** Task set **
- a) In the course listings below, which programming language does the Data Structures and Algorithms course use?
- b) Write what comes next in the course listings below, starting after the final line shown.

** Passage shown **
----
Data Structures and Algorithms
Spring 2020
This is a course about Algorithms and Data Structures using the Java programming language.
We introduce the basic concepts about complexity of an algorithm and methods on how to compute the running time of algorithms.
Then, we describe data structures like stacks, queues, maps, trees, and graphs, and we construct efficient algorithms based on these representations.
The course builds upon existing implementations of basic data structures in Java and extends them for the structures like trees, studying the performance of
operations on such structures, and the efficiency when used in real-world applications. A large project introducing students to the challenges of software
engineering concludes the course.
Computer Organization and Design
Spring 2021 (current semester)
This is the second computer organization course
and focuses on computer hardware design. Topics covered are:
(1) basic digital system design including finite state machines,
(2) instruction set design and simple RISC assembly programming,
(3) quantitative evaluation of computer performance,
(4) circuits for integer and floating-point arithmetic,
(5) datapath and control,
(6) micro-programming,
(7) pipelining,
(8) storage hierarchy and virtual memory,
(9) input/output,
(10) different forms of parallelism including instruction level parallelism, data-level parallelism using both vectors and message-passing multi-processors, and thread-level parallelism using shared memory multiprocessors. Basic cache coherence and synchronization.
Introduction to Computer Architecture
Fall 2020
The goal of this course is to teach you how a computer really works. We begin by discussing transistors, the basic switching elements that constitute modern computers. We then describe how these transistors can be aggregated into more complex units like gates and ALUs and ultimately datapaths that perform computation. Once we have described how we can build a computer we will move on to talking about assembly language and how the computer is programmed at the lowest level. We will spend the second half of the course talking about the C programming language and how the features of this language are mapped onto the lower level assembly constructs.
Programming Languages and Techniques
Fall 2019
CIS 120 is a fast-paced introduction to the fundamental concepts of programming and software design. It introduces students to computer science by emphasizing the design aspects of programming. Topics include:
- Data types and data representation
- Abstraction, interfaces, and modularity
- Test-driven development
- Programming patterns (recursion, iteration, events, call-backs, collections, map-reduce, GUIs, …)
----
** Extracted material **
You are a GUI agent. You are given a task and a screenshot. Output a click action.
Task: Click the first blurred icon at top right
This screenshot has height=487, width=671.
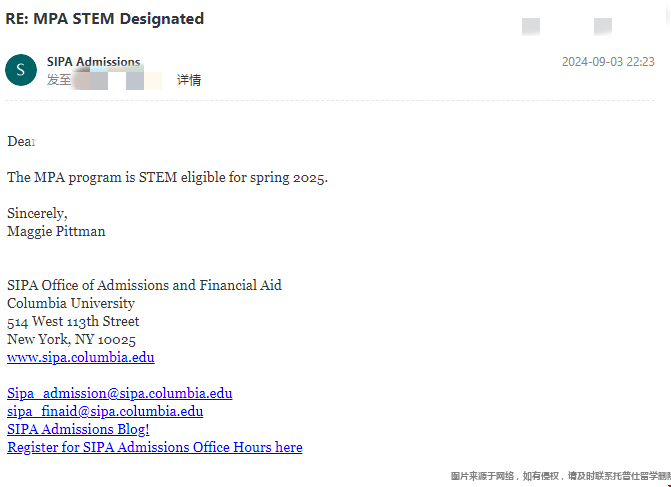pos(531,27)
----
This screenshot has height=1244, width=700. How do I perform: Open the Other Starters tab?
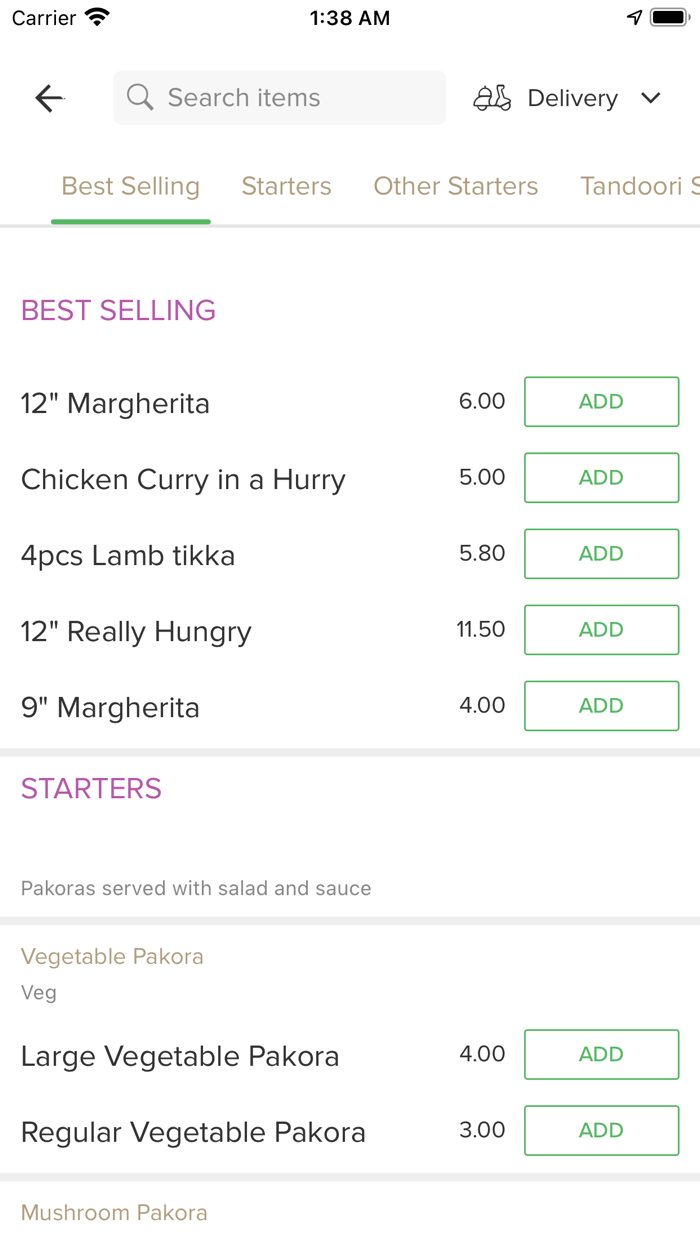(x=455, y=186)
----
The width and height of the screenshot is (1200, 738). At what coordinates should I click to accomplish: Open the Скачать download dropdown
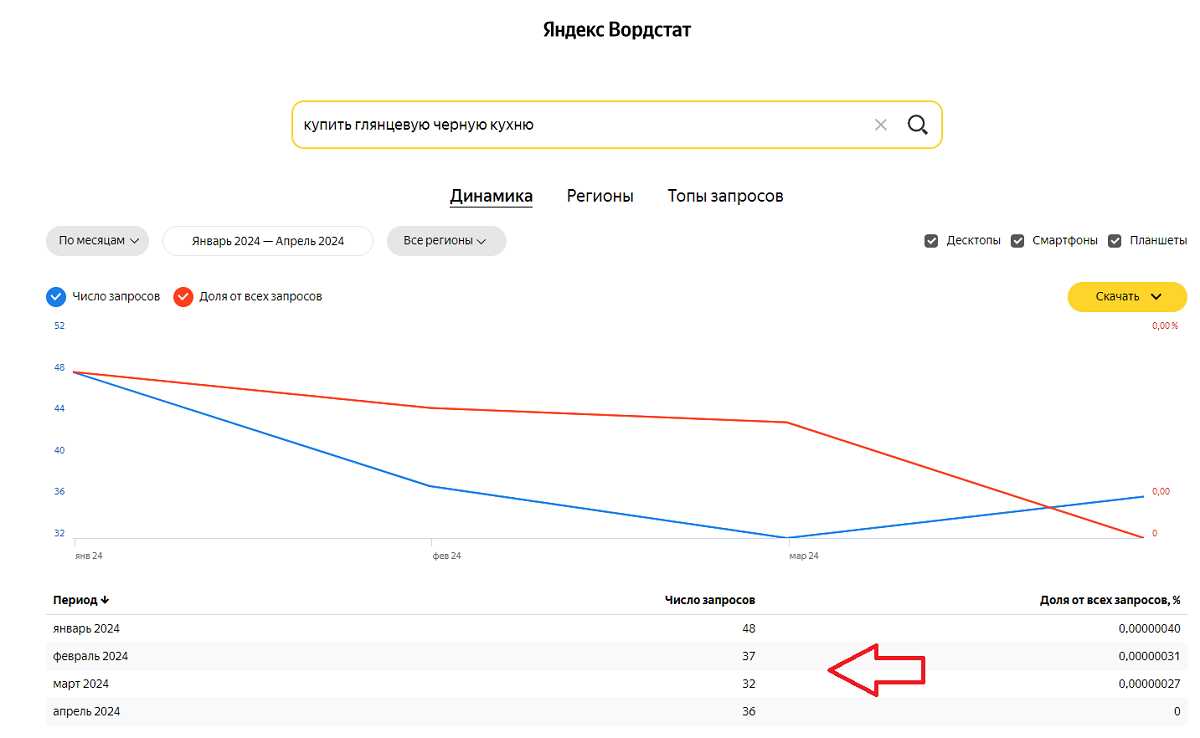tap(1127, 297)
----
** Results for each task **
- a) Java.

- b)
- Functional programming
- How and when to use mutable state
- Object-oriented programming
CIS 120 teaches programming concepts in two different languages: OCaml and Java, spending approximately equal time on how to design programs in each language.
Big Data Analytics
Spring 2020
In the new era of big data, we are increasingly faced with the challenges of processing vast volumes of data. Given the limits of individual machines (compute power, memory, bandwidth), increasingly the solution is to process the data in parallel on many machines. This course focuses on the fundamentals of scaling computation to handle common data analytics tasks. You will learn about basic tasks in collecting, wrangling, and structuring data; programming models for performing certain kinds of computation in a scalable way across many compute nodes; common approaches to converting algorithms to such programming models; standard toolkits for data analysis consisting of a wide variety of primitives; and popular distributed frameworks for analytics tasks such as filtering, graph analysis, clustering, and classification.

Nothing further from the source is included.